Dutch social affairs minister Wouter Koolmees is to assess potential measures to limit cuts to pension rights and benefits in the Netherlands, after the Pensions Federation became the latest organisation to ring the alarm about a looming disaster in the sector.

In a position paper, the pensions industry organisation called for urgent consultations between the minister and the sector in order to prevent the pensions system being severely damaged by collapsing interest rates, and to prevent public confidence in the system being undermined.

The Pensions Federation warned that contributions would have to rise significantly to keep pensions at an adequate level. Without such an increase, annual accrual rates would have to be reduced.
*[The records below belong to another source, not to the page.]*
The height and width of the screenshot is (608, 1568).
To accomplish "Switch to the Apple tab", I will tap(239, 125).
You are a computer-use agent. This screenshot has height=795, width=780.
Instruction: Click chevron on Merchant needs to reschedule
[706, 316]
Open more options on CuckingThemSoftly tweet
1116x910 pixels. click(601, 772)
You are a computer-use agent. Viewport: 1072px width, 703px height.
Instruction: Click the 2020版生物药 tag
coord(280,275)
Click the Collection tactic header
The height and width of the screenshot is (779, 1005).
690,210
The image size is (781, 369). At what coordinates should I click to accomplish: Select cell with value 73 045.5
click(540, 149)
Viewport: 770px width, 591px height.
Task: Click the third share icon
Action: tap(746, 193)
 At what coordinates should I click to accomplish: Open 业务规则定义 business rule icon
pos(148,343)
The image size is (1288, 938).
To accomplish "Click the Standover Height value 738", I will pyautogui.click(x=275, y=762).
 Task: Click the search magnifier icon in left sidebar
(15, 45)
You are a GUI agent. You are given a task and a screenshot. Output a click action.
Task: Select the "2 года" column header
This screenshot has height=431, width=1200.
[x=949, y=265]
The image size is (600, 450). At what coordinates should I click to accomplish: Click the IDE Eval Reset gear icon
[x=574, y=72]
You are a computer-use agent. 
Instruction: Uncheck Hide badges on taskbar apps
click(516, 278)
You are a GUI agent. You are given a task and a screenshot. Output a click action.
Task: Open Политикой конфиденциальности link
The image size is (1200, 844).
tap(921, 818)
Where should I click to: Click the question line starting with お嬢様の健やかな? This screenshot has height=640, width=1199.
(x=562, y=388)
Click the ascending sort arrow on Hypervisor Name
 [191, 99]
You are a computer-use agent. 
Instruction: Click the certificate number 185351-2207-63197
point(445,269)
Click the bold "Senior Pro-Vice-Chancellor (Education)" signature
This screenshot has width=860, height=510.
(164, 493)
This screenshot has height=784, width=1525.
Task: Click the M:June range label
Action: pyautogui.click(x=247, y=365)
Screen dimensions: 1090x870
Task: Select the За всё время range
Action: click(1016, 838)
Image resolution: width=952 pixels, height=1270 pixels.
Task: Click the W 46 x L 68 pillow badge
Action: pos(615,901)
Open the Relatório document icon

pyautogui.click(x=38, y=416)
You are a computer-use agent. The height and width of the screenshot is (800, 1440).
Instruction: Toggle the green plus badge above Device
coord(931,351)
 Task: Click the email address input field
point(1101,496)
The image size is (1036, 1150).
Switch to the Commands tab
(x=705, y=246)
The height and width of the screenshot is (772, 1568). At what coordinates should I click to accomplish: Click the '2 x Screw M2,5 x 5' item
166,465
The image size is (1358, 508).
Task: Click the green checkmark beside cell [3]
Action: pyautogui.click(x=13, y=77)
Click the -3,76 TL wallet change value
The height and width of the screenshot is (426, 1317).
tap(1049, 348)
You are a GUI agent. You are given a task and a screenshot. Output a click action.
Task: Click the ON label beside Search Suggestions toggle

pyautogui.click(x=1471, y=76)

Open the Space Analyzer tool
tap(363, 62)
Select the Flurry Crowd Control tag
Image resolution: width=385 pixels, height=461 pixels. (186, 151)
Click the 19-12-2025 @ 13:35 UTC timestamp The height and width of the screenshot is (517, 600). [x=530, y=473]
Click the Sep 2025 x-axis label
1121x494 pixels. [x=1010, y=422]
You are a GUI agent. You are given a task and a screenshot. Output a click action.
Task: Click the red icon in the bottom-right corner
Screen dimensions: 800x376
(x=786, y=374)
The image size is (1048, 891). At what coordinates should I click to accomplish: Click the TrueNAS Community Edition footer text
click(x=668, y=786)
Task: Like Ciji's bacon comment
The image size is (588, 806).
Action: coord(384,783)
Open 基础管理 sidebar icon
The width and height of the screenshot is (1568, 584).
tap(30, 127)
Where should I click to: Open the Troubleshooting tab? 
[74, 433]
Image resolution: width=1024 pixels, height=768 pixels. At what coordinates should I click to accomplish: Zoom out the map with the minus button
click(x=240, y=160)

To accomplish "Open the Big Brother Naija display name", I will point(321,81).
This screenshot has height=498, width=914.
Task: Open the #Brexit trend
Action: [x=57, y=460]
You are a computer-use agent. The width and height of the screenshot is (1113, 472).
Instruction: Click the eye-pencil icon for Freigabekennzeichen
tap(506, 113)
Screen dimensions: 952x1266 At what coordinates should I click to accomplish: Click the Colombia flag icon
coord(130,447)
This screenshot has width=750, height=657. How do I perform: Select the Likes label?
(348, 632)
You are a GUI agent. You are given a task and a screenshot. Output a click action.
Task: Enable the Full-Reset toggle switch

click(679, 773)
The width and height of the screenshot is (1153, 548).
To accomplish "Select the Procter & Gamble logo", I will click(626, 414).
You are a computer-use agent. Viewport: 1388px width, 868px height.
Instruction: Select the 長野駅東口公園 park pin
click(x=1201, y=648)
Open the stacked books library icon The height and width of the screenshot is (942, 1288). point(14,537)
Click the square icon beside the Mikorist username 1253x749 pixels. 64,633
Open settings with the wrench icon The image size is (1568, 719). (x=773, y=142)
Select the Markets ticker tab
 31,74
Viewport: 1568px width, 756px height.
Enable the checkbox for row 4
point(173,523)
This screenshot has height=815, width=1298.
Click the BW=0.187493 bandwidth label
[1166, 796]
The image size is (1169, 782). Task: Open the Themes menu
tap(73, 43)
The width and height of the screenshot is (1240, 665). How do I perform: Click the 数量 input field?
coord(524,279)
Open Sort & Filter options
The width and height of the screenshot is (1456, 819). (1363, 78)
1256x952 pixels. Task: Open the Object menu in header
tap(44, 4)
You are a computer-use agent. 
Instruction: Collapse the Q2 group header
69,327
The organisation said that prospects had worsened following the cabinet’s recent decision to reduce the prescribed assumptions for future returns, to be used in pension fund recovery plans as of 2020, and to lower the discount rate for liabilities from 2021.

It added that the trade war between the US and China, “rumours about new monetary measures” by the European Central Bank as well as Brexit developments had caused all warning signs to become “deep red”.

Within a short time span “extraordinary things” had happened, the trade body said, such as a negative German government bond yield curve for all durations, and residential mortgages issued against negative interest rates in Denmark.

The Pensions Federation said it would be sensible for the cabinet set the minimum required funding permanently at 100%, rather than 104.3%, ahead of the introduction of a new pensions contract.

In June this year, following an pensions agreement struck between the cabinet and the social partners, the government said it would temporarily reduce the minimum required funding level for Dutch schemes to 100% in order to reduce the scale of cuts of pension rights and benefits.

The new financial assessment framework (nFTK), introduced in 2015, required pension funds to reduce pension rights if their coverage ratio had been below 104.3% for a consecutive period of five years.

The industry organisation said it now expected that 2m pension fund participants and pensioners would be hit by cuts next year.

Cuts of up to 8%

It added that cuts of up to 8% would be possible, despite the reduction of the minimum required funding level.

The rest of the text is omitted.